U.S. Livid with Israel? Hamas Can't Believe Its Luck - David Horovitz (Times of Israel)

  • After the UK promised to limit arms sales to Israel if Hamas restarts its attacks on our civilians, we now learn that the U.S. is already restricting arms sales to Israel, having halted a planned supply of Hellfire precision missiles that enable Israel to strike at the rocket launchers set up by Hamas in the heart of Gaza's residential areas.
  • It becomes ever harder to understand what the U.S. administration thinks it is doing in the Middle East. Its influence is waning across the region. It appears insufficiently robust - to put it mildly - when dealing with the region's most dangerous regimes, notably Iran. Its ill-judged lack of enthusiasm for el-Sissi is pushing Egypt ever closer to Russia.

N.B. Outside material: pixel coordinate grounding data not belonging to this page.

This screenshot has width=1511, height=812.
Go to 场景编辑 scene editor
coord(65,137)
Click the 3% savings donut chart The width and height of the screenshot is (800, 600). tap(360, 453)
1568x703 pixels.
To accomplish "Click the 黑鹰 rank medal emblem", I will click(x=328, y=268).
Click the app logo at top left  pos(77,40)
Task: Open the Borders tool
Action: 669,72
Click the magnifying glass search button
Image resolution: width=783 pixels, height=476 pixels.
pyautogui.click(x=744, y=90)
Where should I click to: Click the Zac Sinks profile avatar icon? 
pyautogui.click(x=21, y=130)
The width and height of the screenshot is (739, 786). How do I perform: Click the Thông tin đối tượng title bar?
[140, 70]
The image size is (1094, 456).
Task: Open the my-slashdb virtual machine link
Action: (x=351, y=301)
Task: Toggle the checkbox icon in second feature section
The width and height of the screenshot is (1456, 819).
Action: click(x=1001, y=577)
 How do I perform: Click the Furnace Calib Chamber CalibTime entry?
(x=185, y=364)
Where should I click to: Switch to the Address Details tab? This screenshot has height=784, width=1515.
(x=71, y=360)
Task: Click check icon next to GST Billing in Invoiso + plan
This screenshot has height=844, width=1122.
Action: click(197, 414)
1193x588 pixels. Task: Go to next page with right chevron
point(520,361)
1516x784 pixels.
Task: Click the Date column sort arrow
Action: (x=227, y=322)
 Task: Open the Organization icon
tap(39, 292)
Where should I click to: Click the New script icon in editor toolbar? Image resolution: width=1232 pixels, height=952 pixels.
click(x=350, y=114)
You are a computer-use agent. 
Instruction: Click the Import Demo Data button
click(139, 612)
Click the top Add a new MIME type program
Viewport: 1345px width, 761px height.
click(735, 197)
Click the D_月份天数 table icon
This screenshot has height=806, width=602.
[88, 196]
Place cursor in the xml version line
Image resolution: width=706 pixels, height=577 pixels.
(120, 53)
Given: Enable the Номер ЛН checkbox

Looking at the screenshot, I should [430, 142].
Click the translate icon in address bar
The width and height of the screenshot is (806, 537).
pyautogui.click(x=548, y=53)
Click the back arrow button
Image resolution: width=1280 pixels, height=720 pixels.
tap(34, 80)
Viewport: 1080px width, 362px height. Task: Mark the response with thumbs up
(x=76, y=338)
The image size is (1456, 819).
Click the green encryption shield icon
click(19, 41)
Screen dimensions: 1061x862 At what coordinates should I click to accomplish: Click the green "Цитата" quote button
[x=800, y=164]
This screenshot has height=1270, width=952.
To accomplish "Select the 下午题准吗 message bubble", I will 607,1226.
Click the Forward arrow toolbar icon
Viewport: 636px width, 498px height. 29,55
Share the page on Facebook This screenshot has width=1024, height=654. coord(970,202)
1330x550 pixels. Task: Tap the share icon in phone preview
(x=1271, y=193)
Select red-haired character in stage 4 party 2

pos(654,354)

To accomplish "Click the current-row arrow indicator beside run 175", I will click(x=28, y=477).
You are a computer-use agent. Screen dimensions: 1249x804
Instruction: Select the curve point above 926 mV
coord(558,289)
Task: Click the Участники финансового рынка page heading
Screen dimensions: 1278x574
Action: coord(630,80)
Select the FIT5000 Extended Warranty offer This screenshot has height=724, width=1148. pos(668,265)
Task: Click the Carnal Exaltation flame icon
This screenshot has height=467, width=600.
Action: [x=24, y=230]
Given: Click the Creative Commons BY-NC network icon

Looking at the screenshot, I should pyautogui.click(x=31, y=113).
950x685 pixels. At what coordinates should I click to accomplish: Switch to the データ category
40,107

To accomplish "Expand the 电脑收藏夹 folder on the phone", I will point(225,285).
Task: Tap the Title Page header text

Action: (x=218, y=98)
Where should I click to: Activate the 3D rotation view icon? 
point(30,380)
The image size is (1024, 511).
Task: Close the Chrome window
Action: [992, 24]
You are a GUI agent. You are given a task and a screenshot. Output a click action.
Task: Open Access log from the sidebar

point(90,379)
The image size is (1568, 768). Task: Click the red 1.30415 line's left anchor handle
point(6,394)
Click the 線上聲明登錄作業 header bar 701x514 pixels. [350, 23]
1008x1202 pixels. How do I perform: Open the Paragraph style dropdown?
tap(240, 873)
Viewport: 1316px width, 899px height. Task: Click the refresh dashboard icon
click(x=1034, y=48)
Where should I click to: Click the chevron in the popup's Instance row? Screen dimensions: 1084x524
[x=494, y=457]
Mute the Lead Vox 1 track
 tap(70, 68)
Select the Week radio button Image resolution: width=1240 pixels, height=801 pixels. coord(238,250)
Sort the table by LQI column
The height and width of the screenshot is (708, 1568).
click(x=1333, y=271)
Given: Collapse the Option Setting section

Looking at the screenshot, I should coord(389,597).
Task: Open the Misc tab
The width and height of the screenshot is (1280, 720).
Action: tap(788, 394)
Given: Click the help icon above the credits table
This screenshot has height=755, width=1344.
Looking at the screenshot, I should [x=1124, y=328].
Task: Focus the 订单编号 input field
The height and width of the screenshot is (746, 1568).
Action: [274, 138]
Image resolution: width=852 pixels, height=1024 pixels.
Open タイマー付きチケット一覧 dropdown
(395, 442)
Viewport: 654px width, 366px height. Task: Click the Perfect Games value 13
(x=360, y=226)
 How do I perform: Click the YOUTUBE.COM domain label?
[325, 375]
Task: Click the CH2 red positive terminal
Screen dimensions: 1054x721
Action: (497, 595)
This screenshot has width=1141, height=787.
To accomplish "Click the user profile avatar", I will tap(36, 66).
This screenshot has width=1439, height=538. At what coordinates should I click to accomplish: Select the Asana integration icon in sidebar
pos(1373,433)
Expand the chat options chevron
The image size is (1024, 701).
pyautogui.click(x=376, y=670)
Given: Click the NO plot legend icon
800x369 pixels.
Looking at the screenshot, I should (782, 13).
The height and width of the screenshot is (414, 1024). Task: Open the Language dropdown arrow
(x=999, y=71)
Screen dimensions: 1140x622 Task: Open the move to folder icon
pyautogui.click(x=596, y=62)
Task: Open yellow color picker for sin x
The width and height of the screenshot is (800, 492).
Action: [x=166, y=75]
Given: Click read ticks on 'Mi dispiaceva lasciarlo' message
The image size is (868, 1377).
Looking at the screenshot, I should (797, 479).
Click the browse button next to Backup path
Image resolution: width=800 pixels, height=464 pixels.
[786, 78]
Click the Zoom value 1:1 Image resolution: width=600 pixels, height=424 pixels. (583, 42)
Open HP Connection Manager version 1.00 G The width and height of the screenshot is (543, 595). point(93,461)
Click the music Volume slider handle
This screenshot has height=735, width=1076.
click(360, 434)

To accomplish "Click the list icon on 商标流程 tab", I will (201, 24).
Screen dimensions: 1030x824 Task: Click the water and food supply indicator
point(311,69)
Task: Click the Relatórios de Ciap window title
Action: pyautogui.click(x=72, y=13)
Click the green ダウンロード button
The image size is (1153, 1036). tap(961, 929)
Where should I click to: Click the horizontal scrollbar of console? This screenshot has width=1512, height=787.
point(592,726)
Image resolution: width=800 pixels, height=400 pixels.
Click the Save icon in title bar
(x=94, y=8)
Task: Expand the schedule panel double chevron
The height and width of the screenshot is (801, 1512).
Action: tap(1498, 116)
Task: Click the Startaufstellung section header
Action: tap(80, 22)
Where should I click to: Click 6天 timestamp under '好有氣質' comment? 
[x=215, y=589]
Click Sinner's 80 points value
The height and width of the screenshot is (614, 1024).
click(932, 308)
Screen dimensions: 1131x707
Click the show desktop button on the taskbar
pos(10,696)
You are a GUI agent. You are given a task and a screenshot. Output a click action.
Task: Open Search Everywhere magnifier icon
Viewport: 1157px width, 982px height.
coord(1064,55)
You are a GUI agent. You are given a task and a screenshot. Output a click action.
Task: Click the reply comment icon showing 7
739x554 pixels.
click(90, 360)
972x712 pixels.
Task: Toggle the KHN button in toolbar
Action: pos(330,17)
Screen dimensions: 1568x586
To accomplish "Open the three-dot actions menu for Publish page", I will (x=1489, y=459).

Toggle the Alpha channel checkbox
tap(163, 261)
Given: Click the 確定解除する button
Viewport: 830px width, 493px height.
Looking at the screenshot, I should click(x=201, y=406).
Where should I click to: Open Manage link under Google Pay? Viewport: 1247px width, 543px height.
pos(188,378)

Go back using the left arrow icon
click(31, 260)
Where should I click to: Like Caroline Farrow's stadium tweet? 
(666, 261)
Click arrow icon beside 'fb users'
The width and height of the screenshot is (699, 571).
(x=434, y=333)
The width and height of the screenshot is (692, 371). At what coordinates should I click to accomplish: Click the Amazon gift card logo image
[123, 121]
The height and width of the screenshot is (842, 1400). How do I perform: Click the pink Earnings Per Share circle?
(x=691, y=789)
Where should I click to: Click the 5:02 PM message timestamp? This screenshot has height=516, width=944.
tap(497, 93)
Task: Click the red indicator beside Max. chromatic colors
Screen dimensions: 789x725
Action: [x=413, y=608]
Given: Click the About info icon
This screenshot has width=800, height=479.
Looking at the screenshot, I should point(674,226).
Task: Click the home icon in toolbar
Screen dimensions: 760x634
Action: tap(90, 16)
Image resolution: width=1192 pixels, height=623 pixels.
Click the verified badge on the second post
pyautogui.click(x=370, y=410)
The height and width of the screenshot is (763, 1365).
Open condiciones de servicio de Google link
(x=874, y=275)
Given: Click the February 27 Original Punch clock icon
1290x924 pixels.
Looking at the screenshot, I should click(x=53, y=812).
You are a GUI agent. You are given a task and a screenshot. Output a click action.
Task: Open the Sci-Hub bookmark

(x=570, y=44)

  • It is frankly astounding to the overwhelming majority of Israelis that Israel is being blamed for and pressured to end a war it manifestly sought to avoid - against a terrorist-government sworn to its destruction that repeatedly breaches the cease-fire efforts Israel consistently accepts.
  • Hamas has fired more than 3,000 rockets into Israel. It exploited periods of calm to build a network of tunnels under the border into Israel through which it planned major terrorist attacks. It seeks to lift "the siege of Gaza" so that it can build a still more potent offensive capability.
  • Rather than criticizing Israel for seeking to protect its civilians from Hamas, and moving now to limit its capacity to do so, the U.S., UK and the rest of the international community should be emphatically backing Israel in its struggle against Hamas - for the sake, too, of the civilians of Gaza. They should be insisting that Hamas disarm.
  • From Hamas' point of view, it must be a source of immense delight to witness the strains and practical fallout as the international community condemns Israel, the UN sets up inquiries into Israeli war crimes, and Israel's allies limit its arms supplies.